Fira yolunda uzun süre deniz kenarındaki yoldan ilerledik, bir müddet sonra yokuş tırmanmaya başladık, yokuşu tırmandıkça yol güzelleşti, gerçi denizi göremez olmuştuk ama gördüğüm her şey ama her şey heyecanlanmama sebep oluyordu, yokuşu tırmandıkça yerleşimin arttığını, adanın nefes alıp verdiğini gördük. Beni en çok o yolda ne etkiledi bilmiyorum, yol boyu beyaz evlerin birbiri ile yarışırcasına dizayn edilmiş mimarileri mi, ara ara denizin yüksekten görünen nefes kesici manzarası mı yoksa dükkan olarak kullanılan ufak bazı yapıların önündeki domates bağları ve boy boy satılan reçel, konserveler mi? Belki de tamamı, ama en çok da adaya dair insanları yaşamları köylüleri görmekten hoşlandım, çünkü benim için bir yer insan varsa yaşanmaya değerdir. Günlerdir etrafım bizim gibi gezgin ya da turistlerle çevriliydi oysaki ben turist değil yerli görmek istiyordum,. kendimizi asla turist kategorisine koymam ben, biz tursit değil gezginiz.  Bu yüzden gideceğim yerin insanları ve arka sokakları benim için turistik olan yerlerinden çok daha muhimdir. Fira yolu boyunca atvler bize eşlik etti, eşime “bunu ben de sürerim” deyince eşim  göründüğü kadar kolay olmadığını hakimiyetinin çok çabuk yitirildiğini söyledi, hele bir de böylesine dolambaçlı yolda oldukça tehlikeli olurmuş, zaten herhangi bir şey kiralama niyetinde değildim çünkü bu da kesinlikle karşı olduğum bir olgudur, keşke adanın toplu taşıması olaydı da ona binebileydik, işleyen sistemi görür, ona dahil olabilirdik benim için bu bile gözlenmesi ve yaşanması büyük bir zevk.

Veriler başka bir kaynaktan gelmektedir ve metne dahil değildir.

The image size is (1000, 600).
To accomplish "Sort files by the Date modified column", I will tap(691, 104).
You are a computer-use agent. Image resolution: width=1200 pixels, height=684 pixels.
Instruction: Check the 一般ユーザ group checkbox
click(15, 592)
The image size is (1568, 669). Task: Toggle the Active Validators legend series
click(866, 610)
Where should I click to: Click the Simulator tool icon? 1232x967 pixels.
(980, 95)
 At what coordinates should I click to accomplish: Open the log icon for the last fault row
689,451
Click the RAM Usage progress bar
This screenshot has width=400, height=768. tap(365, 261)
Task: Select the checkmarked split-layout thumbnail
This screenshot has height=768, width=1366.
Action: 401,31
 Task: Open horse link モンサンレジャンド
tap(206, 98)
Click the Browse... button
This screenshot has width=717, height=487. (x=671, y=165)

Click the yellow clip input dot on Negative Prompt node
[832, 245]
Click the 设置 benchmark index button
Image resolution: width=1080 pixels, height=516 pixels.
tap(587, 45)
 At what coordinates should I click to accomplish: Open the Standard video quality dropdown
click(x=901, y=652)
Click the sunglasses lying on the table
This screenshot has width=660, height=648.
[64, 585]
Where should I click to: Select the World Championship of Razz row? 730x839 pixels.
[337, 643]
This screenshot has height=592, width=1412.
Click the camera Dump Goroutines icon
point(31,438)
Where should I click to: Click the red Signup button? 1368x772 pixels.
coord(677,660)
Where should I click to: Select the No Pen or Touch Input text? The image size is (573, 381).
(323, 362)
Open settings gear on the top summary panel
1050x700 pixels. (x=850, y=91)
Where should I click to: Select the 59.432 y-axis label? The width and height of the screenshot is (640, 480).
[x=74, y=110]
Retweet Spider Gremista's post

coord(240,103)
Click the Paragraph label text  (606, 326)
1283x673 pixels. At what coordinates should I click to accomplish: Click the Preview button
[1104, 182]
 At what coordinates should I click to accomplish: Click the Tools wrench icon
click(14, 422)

Şöför Fira’ya vardığımızı belirtip bizi bir noktada bıraktı ve akşam almaya geleceği saati söyledi. Bıraktığı noktadan alacaktı. Herkes 2şerli gruplar halinde dağıldı. İlk anda gördüğüm kadarıyla burası adanın kalbinin attığı yerdi, çok katlı olmayan beyaz yapılar, dükkanlar, yine yazlık bölgelere mahsus tek katlı minik hastaneler, yürümeyi bırakın seyretmesi bile zevk veren temiz yol ve kaldırımlar. Her şey güzel görünüyordu ancak nereye gideceğimizi bilmiyorduk, ben 6. Sesime uyarak yokuş tırmanmayı önerdim, sürekli şekilde yukarılara çıkmaya başladık, harika cafe ve restaurantlar görüyorduk, etrafını çiçek bağları sarmış cafeler. Sonra kendimizi daha yoğun bir kalabalığın içinde bulduk doğru yol üstündeydik. Bir anda karşımıza çok lüks ve şık dükkanlar çıkmaya başladı, özellikle kuyumcu dükkanları revaçtaydı. Sokağın birinden giriyor sonra rastgele onla kesişen bir diğerine yöneliyorduk bir müddet sonra kaybolmuşluk hissi basmaya başladı ki buna bayılırım (zaman zaman İstanbul’da ya da başka bir yerde bunu yapardım bildiğim bir yolun hemen 2-3 sokak ötesine bilmediğim bir yerlere dalar denizi hedef yapıp kaybolur böylece muhteşem yerler keşfederdim) . 












Eşim bile dile getirmemişti ama kesinlikle etkilenmişti.  Eşim bile diyorum çünkü o Santorini için muhalefet etmişti. Uzun dar balkonlardan yürüyor başka sokaklara çıkıyorduk balkonların içleri beyaz patiskadan kıyafet tezgahlarıyla doluydu. Cidden zenginlik akıyordu. 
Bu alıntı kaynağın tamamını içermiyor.